猪睾丸Sertoli细胞的分离、培养及其免疫豁免相关细胞因子的检测

Isolation and culture of neonatal porcine Sertoli cells and detection of immune privilege-related molecules

目的探讨猪睾丸Sermli细胞分离、培养的方法，并对其体外培养的状态及免疫豁免相关细胞因子的表达进行检测，为Sertoli细胞用于移植提供依据。方法无菌条件下取10～15日龄的湖北白猪睾丸，剥离睾丸白膜及表面血管，剪碎后用2．0g／LV型胶原酶以及2．5g／L胰蛋白酶和0．5g／L DNaseI消化（两步法）分离Sertoli细胞，于37℃、含体积分数为5％CO2的培养箱中培养。采用倒置相差显微镜观察细胞形态，透射电镜进行超微结构鉴定，流式细胞仪检测细胞体外活率，逆转录聚合酶链反应检测Sertoli细胞sox9、FasL、转化生长因子B（TGF-β）及Clusterin的表达，四甲基偶氮唑盐（MTT）检测细胞的活性。结果猪睾丸经分离、培养，所获得的Sertoli细胞纯度达90％以上。培养后的细胞凋亡率为（2．61±0．96）％，死亡率为（2．12±0．74）％；培养的Sertoli细胞稳定表达sox9、TGF-β、Clusterin，而FasL表达较弱。体外培养的Sertoli细胞可以保持良好活性达21d。结论采用V型胶原酶以及胰蛋白酶和DNaseI两步法消化分离可获得大量高纯度的Sertoli细胞，该细胞在培养过程中能够稳定表达FasL、TGF-β和Clusterin分子。

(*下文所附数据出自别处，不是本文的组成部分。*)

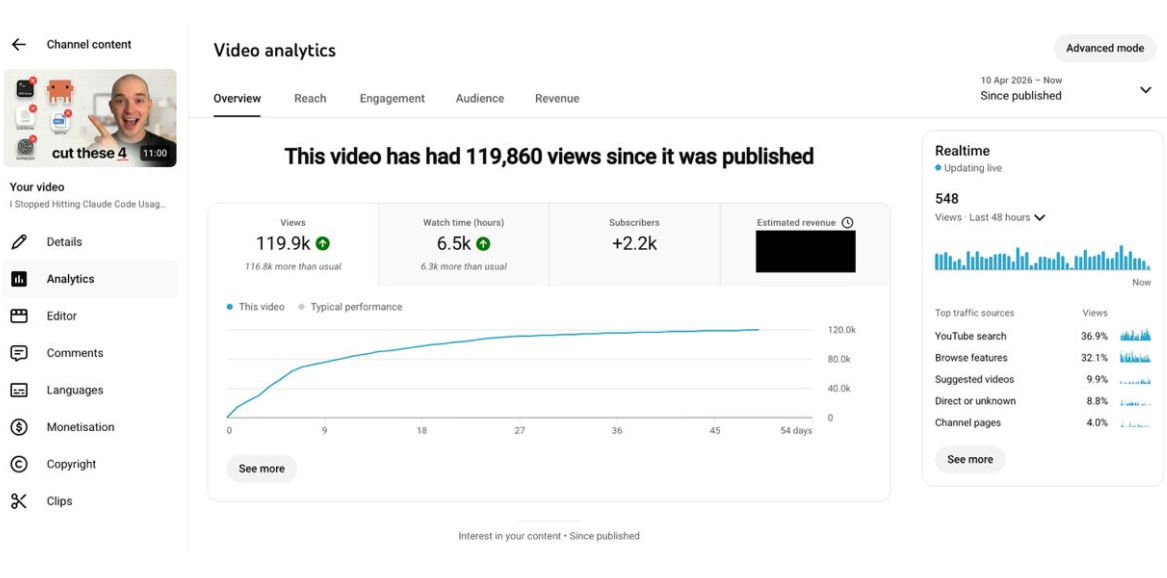Screen dimensions: 1167x578
Task: Click the back arrow beside Channel content
Action: coord(19,45)
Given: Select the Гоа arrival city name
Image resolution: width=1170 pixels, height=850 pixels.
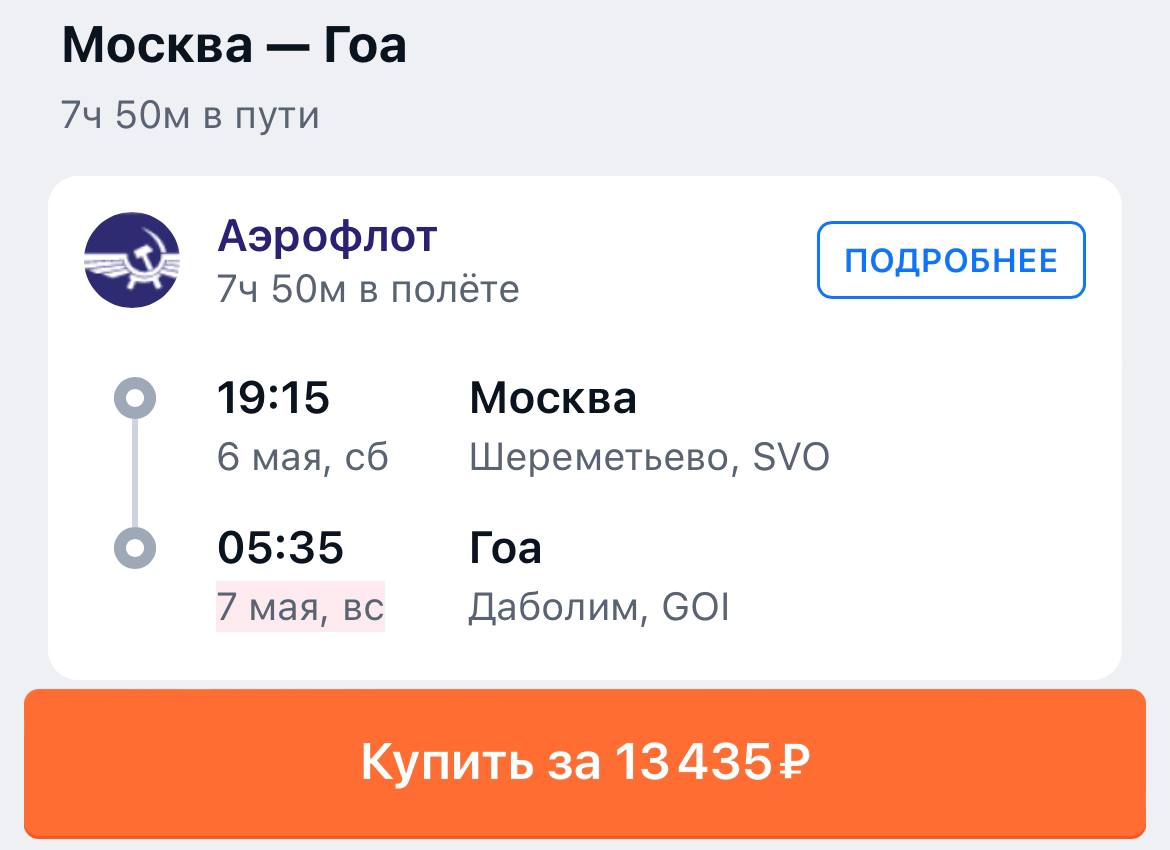Looking at the screenshot, I should (x=506, y=548).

Objective To establish the method for isolation and culture of porcine Sertoli cells and detect the expression of the immune privilege-related molecules in the cultured cells. Methods Testes were aseptically removed from the 10- to 15-days old Large White piglets. Testes were decap-ulated, minced and then digested with 0. 2% （W/V） collagenase type V, 0. 25% （W/V） trypsin and 0. 05% （W/V） DNaseI. In the primary isolation, Sertoli cells were cultured at 37 ℃ with 5 % CO2. Inverted phase contrast microscopy and HE staining were used to observe the morphology of Sertoli cells, and the Sertoli cells were identified under an electron microscope. Viability and apoptosis of cultured cells were measured with the AnnexinV-PI staining by flow cytometry. The expression of sox9, FasL, TGF-β and clusterin in Sertoli cells was detected by RT PCR. The viability of long-term cultured Sertoli cells was assayed by MTT. Results In the cultured total cells, Sertoli cells accounted for more than 90%. The apoptosis rate and mortality of Sertoli cells was （2. 61 ±0. 96）% and （2. 12 ±0. 74）% respectively. RT-PCR revealed that the expression of sox9, TGF-β and clusterin in the Sertoli cells was strongly positive, but FasL was weakly positive. Viability of cultured cells measured by MTT conformed that the sertloli cells could survive more than 21 days. Conclusion The isolation and culture methods of the neonatal porcine Sertoli cells was established. Under the cultured ,conditions, the Sertoli cells can express the immune privilege molecules and successfully survive at least 21 days.